By Robin L. Flanigan
Diabetic patients at Tri-County Family Medicine Program, Inc. used to be given a lab slip at three-month routine appointments to have their hemoglobin A1C levels checked—an indicator of blood sugar control over time.
Fast forward three months to the next follow-up appointment. There often was no lab result in the patient’s medical record.
Provider: “Did you get your blood work done?”
Patient: “Oh, no, I forgot. I’ll do it next time.”
Even if patients kept their word, by that point six months would pass without necessary information to manage their diabetes. As a result, almost a quarter of Tri-County’s patients—22%— were failing to get their hyperglycemia, or high blood sugar, under control at the end of 2017, making them vulnerable to cardiovascular problems, kidney disease, stroke and other serious consequences.

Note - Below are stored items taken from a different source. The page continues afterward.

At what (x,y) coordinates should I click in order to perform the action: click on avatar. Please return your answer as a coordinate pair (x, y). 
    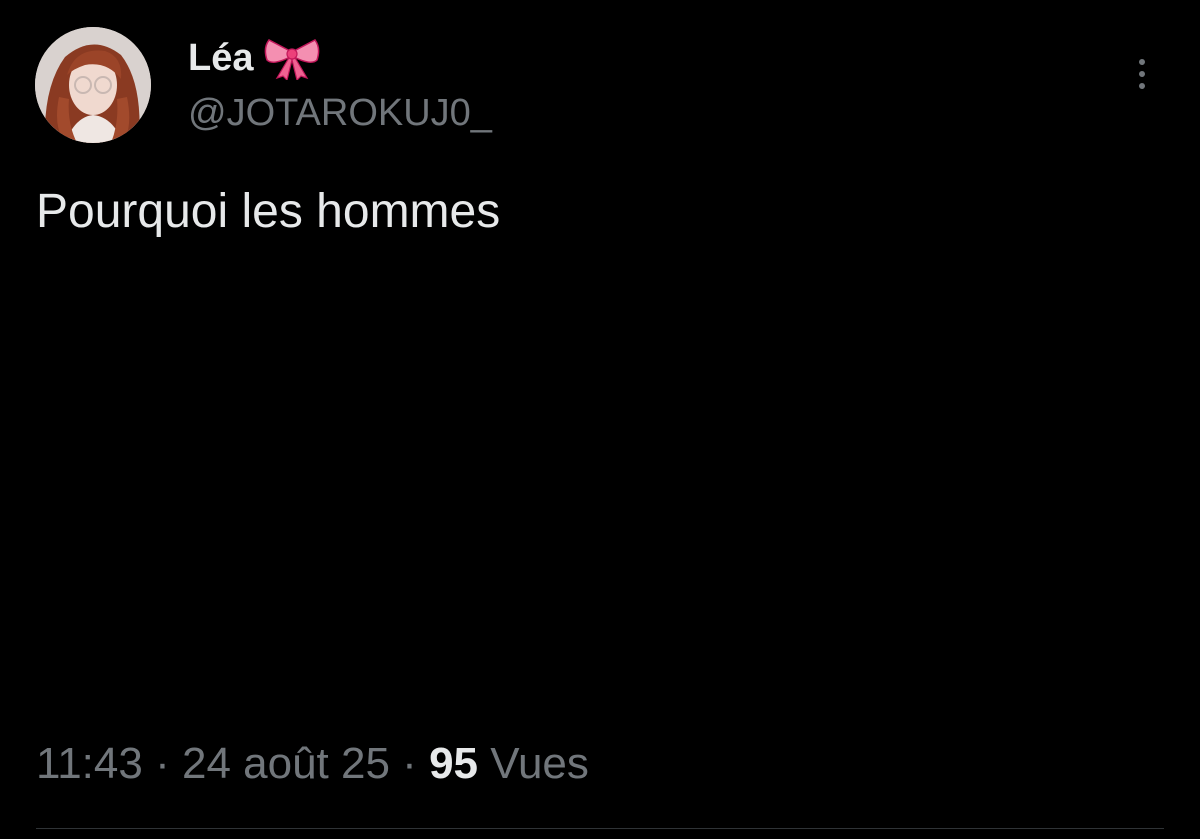
    Looking at the image, I should click on (93, 85).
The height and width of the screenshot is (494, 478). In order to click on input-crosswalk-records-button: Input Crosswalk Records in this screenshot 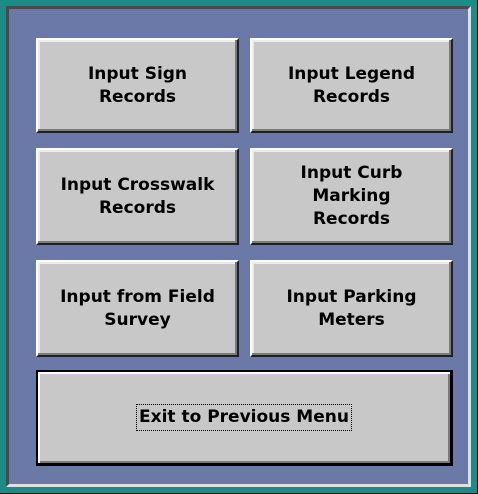, I will do `click(138, 196)`.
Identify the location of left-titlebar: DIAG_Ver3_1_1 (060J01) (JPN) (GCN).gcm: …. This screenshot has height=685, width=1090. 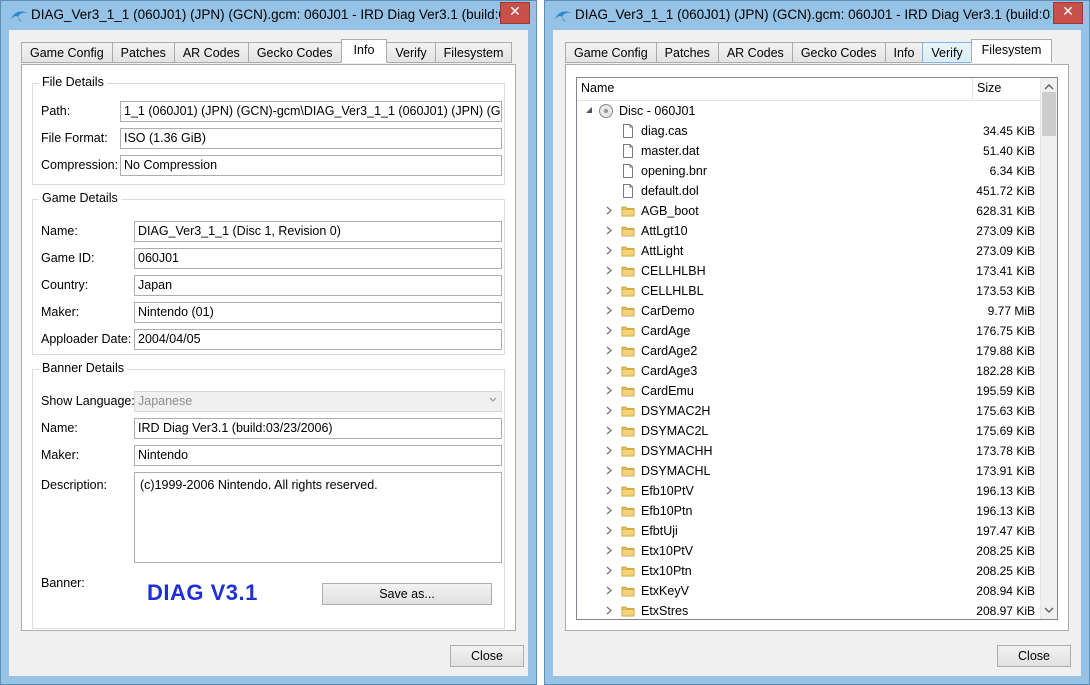
(268, 16).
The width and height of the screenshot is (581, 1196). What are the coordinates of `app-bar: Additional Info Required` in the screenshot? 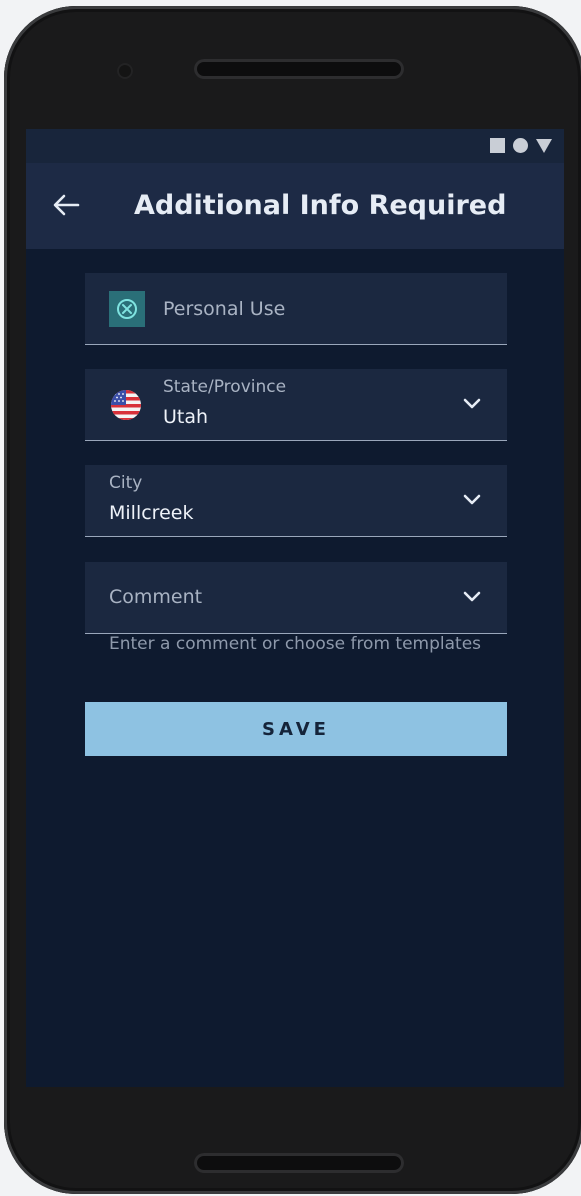 It's located at (295, 206).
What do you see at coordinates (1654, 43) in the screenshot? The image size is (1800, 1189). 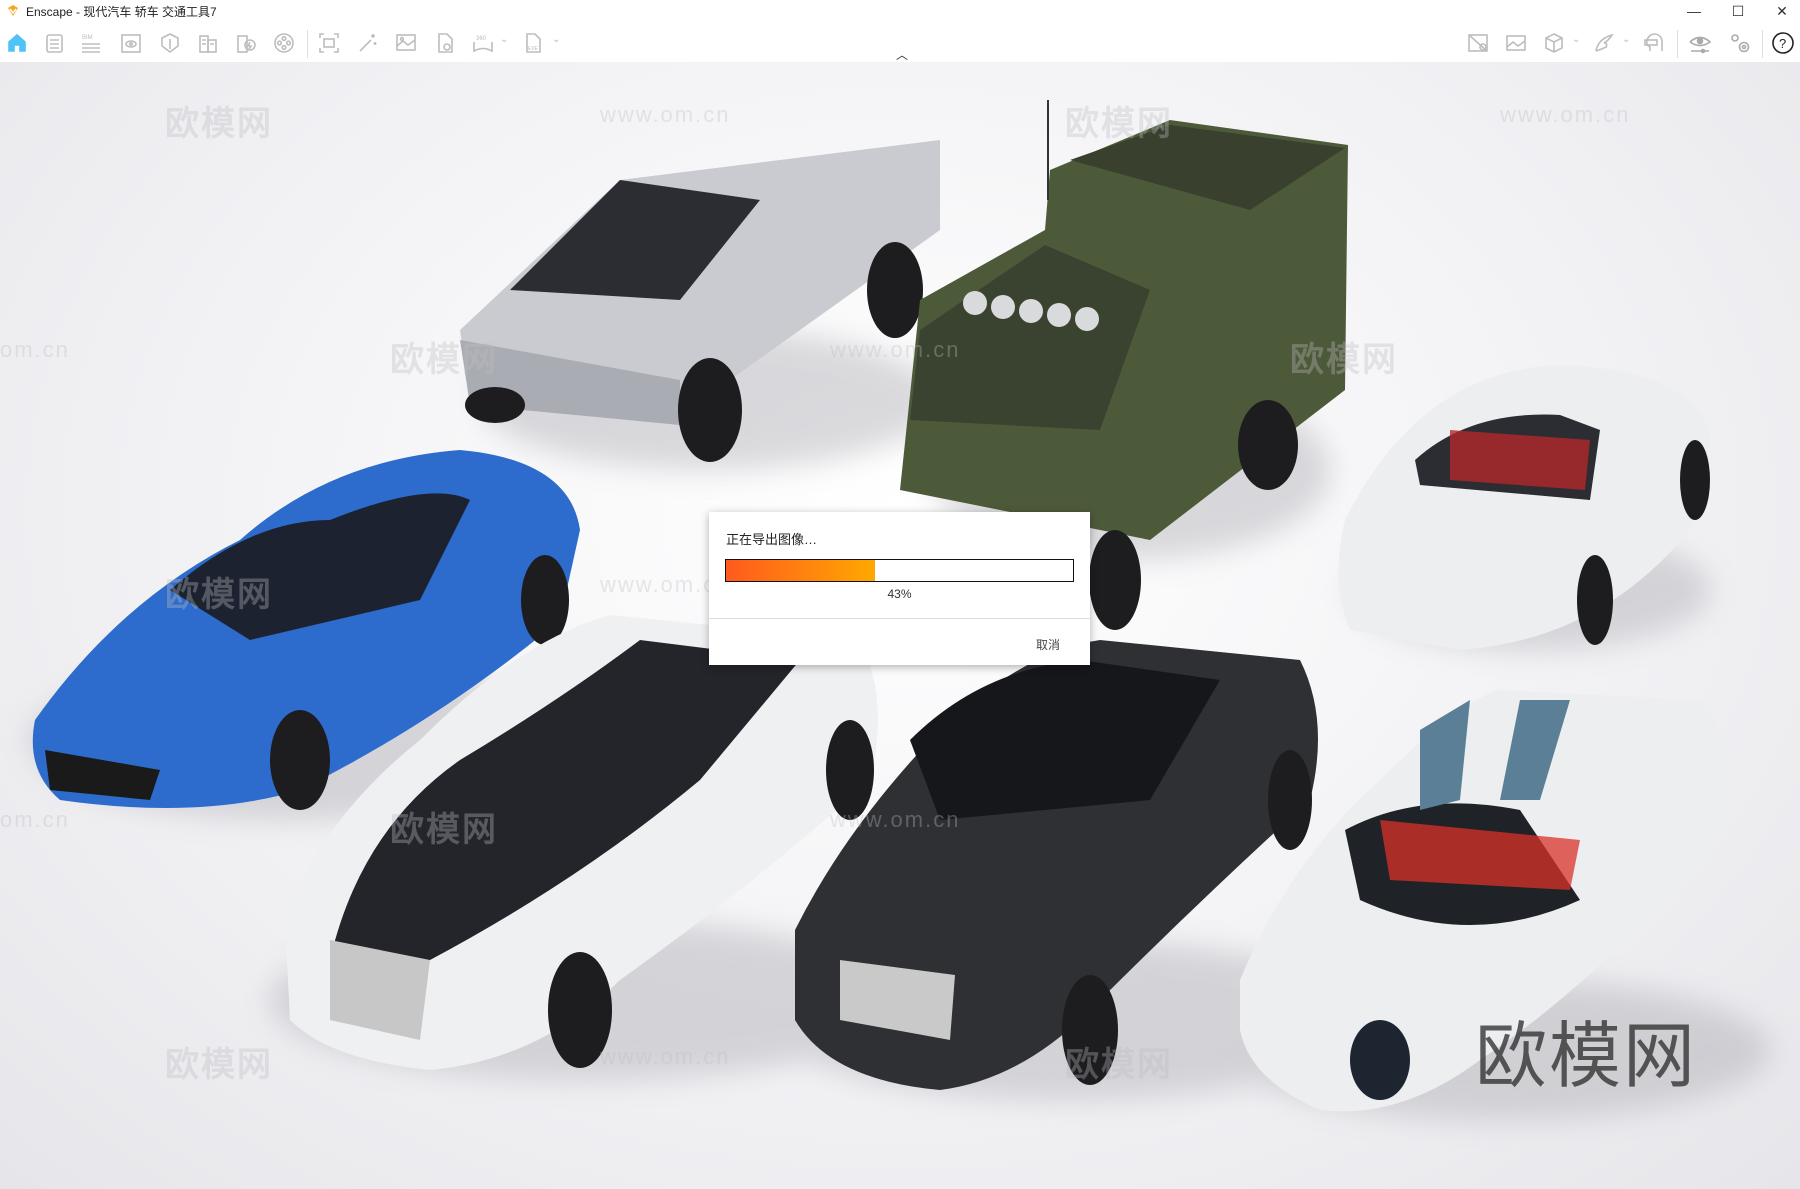 I see `vr-headset-icon` at bounding box center [1654, 43].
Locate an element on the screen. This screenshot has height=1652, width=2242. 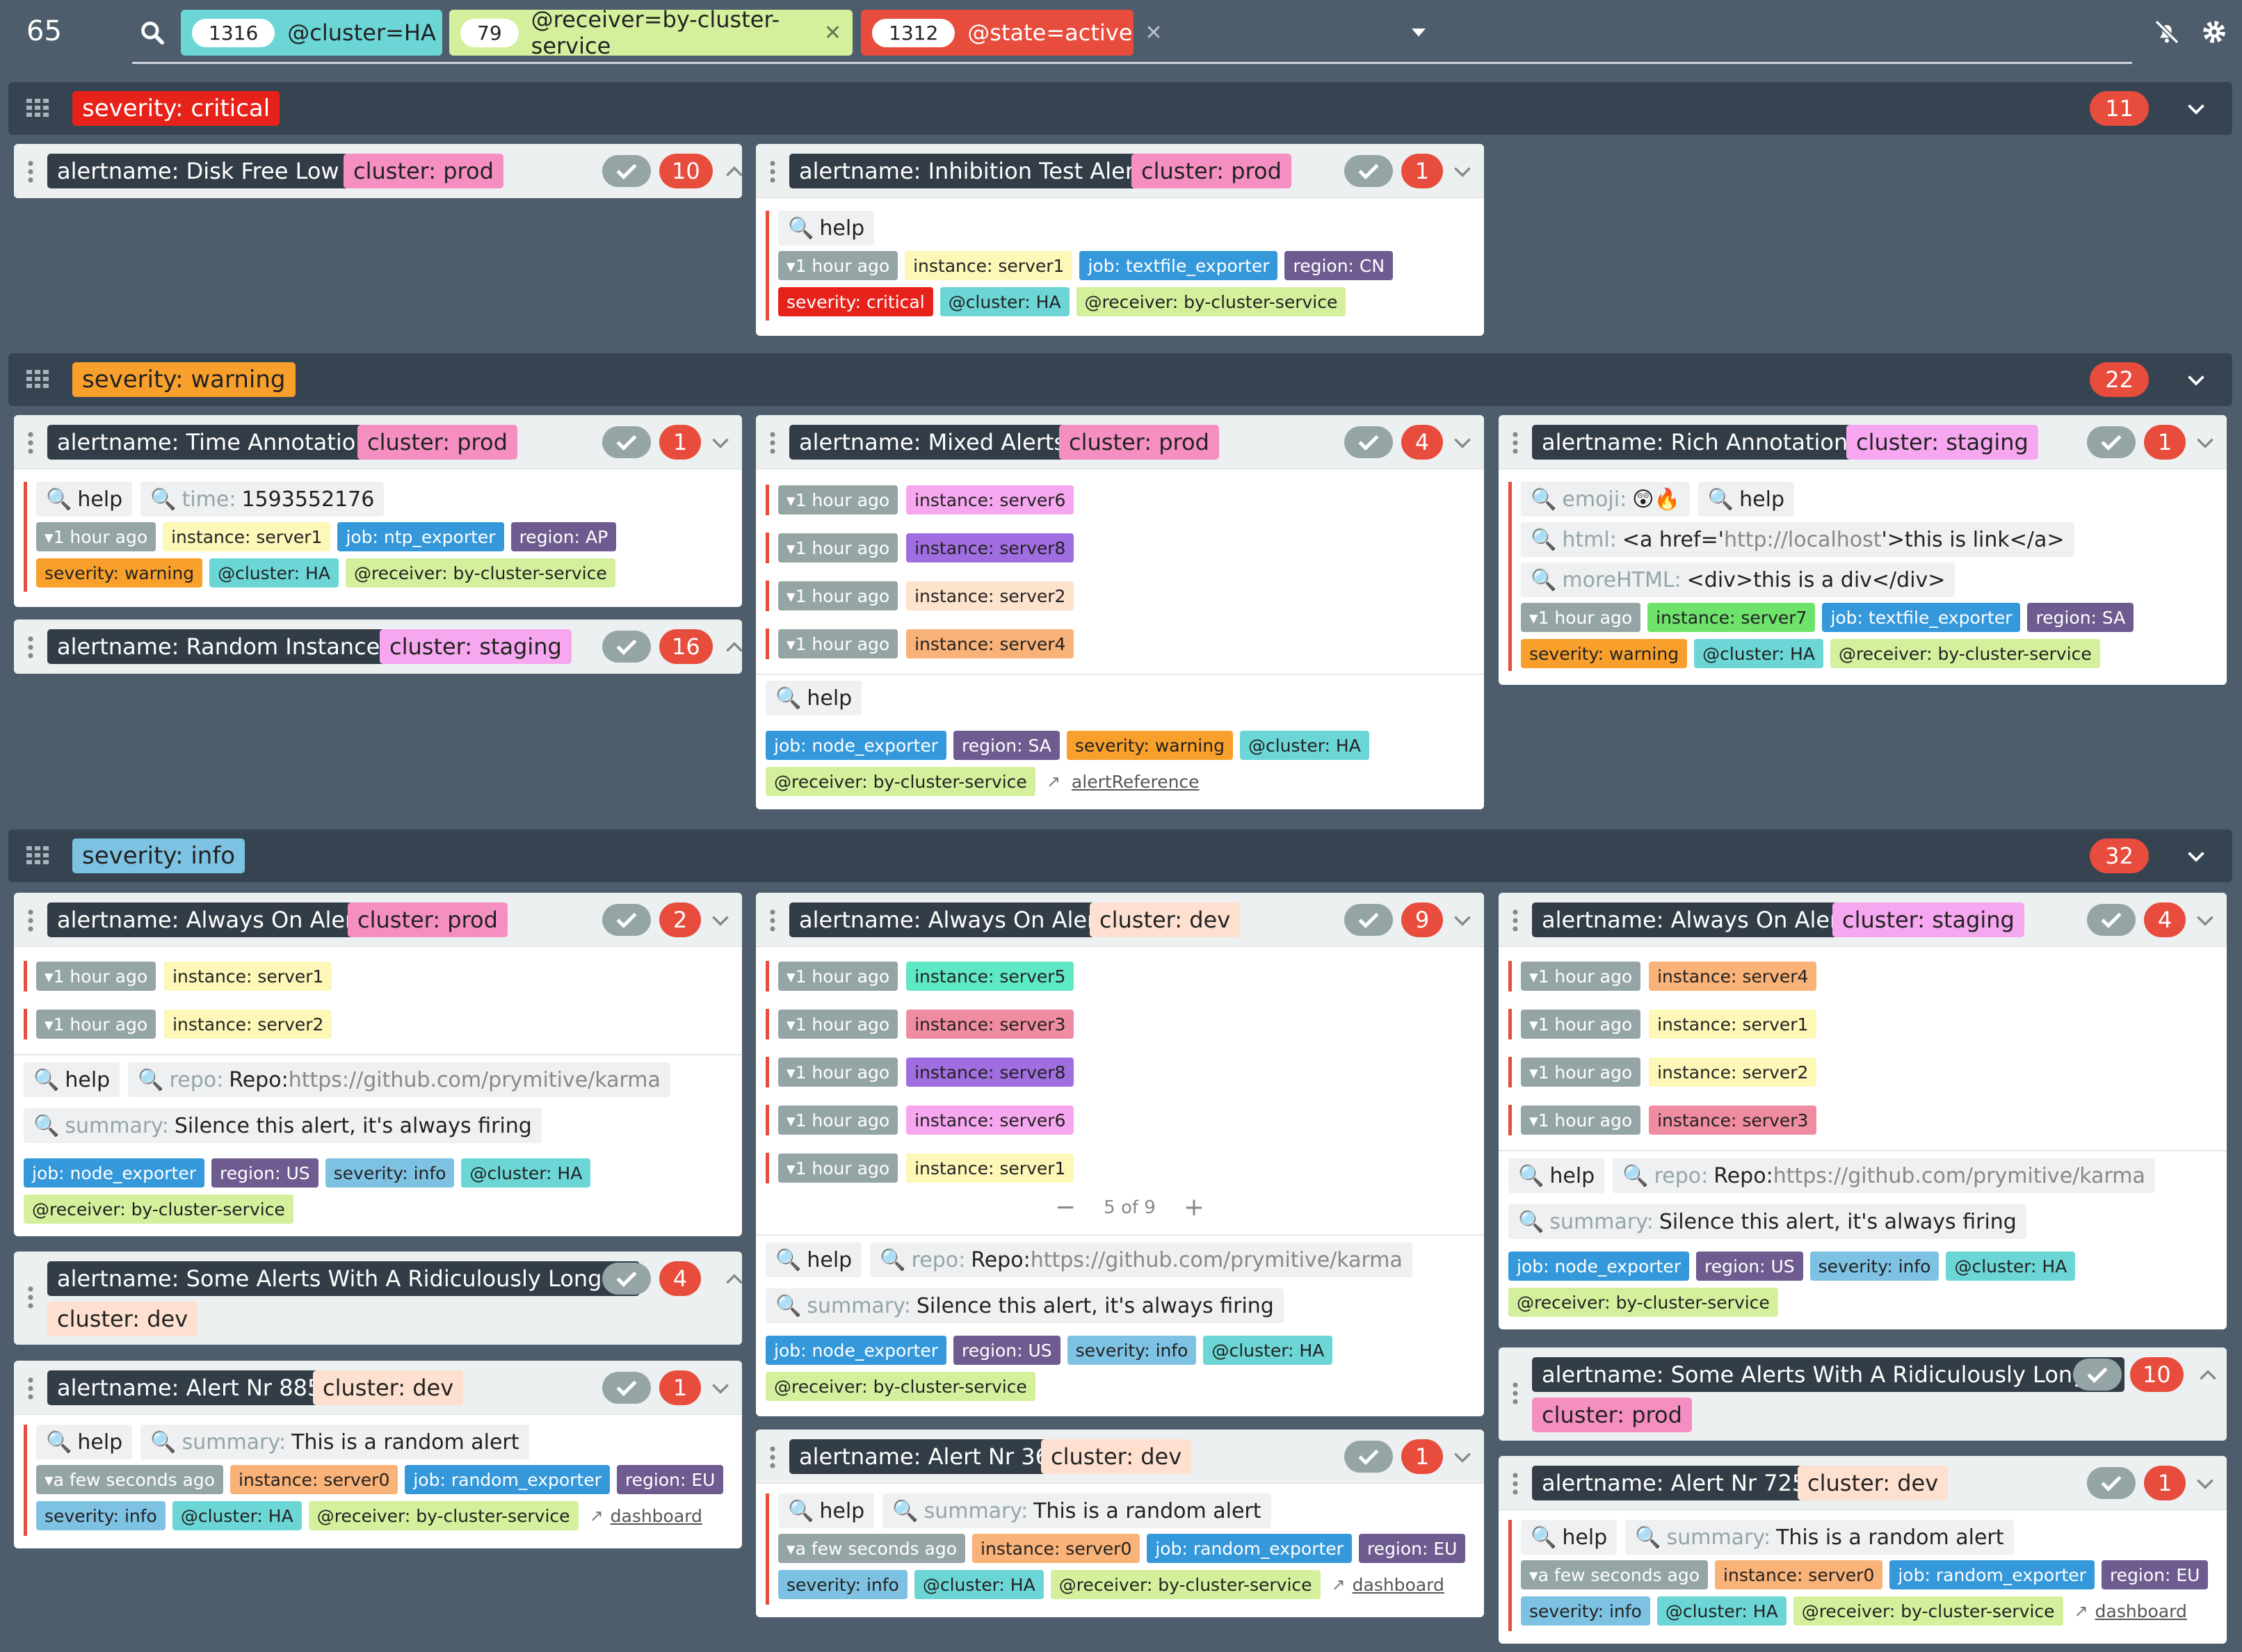
region-label: region: AP is located at coordinates (564, 536).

As part of its recent work with Common Ground Health, the practice took a hard look at those numbers and developed new procedures that, while seemingly simple, improved patients’ experiences and led to better results for Tri-County as a whole. One change involves patients getting diabetic checks done during appointments—instead of having blood drawn later at a lab.
The result was a 5 percentage point decline in patients with uncontrolled diabetes.
“The impact for cost and health outcomes for that many more people is huge,” explains Kiera Kuhn, Tri-County’s director of quality, performance improvement and corporate compliance.
Onsite testing is just one of many recent improvements that earned the practice “exemplary” status from the New York State Department of Health—and an invitation to present at the National CMS Quality Conference in January, 2019. Providers, patients and payers who attended the conference from around the county heard about clinical and performance milestones that have made the practice more effective, efficient, accessible and cost-effective.
Kuhn credits the technical assistance from Common Ground for helping the practice reach their goals.
“They were the go-to-people,” she says. “We’d discuss something, then they’d research best practices and get back to us with the expertise and concrete data we needed.”
Tri-County, which operates five community health centers across rural, poverty-pocked Livingston and Steuben counties, has a long history of public leadership. In fact, more than 80% of its board members are patients, allowing the practice to easily identify with, and represent, the needs of the communities it serves.
“I could see loud and clear when I started working with them that they’re dedicated to understanding the population they work with,” says Deborah Osterberg, quality improvement clinical advisor on Common Ground’s practice transformation team. “They had a culture of collaborative education and training, and they’ve continued to go diligently on this road to produce more clinically relevant work—all guided by their cultural North Star.”
From 2013 to 2016, through a Center for Medicare & Medicaid Innovation Practice Transformation Network grant, Tri-County worked with a part-time clinical advisor and practice improvement advisor to embed care managers alongside providers, nurses and staff, allowing them to participate in huddles as well as help with transitions of care and chronic care management.
Tri-County works closely with hospitals, for example, to get real-time alerts when patients have been seen in the emergency department, placed in observation, or admitted as an inpatient. Patients are then scheduled for a post-hospital visit, and a process begins to create the most accurate medication list possible to avoid errors.
“A smooth handoff is very hard to accomplish between care teams and between institutions, and we’re doing a really good job,” says Tri-County CEO Nicholas Apostoleris. “This transition of care initiative has benefits for our patients, but also for hospitals and CMS. When the ball drops, every one of these systems gets impacted negatively.”
The practice also hired a quality/data manager to measure and monitor efforts and outcomes.
“It’s all about precision documentation today,” notes Kuhn. “It used to be that if it wasn’t documented, it wasn’t done. Now, if it’s not documented in the right place [in the electronic medical record], it’s not done. That can be a challenge.”
It’s a challenge being met on several fronts.
Over the past two years, with a Transforming Clinical Practice Initiative grant through the New York State Practice Transformation Network, Tri-County improved access, team performance and clinical outcomes.
One goal was for more patients to successfully manage chronic disease. In addition to diabetes, the practice worked with patients on high blood pressure.
Between 2016 and 2018, the rate of patients whose hypertension was under control rose from 74% to 78%.
Aside from moving the needle on key clinical measures, Tri-County has excelled at something else not always common in the medical field—maintaining a high retention rate among providers.
“There’s a lack of either overt or covert dissatisfaction or disagreement about values when you work together with shared expectations,” says Apostoleris, who recently joined Common Ground Health’s Board. “A lot of times clinicians these days are being commodified—and if you don’t build an environment where people feel this is their work home, that this is where their profession lies, they’re going to start acting like commodities.
“If we don’t get that human part of it, we lose.”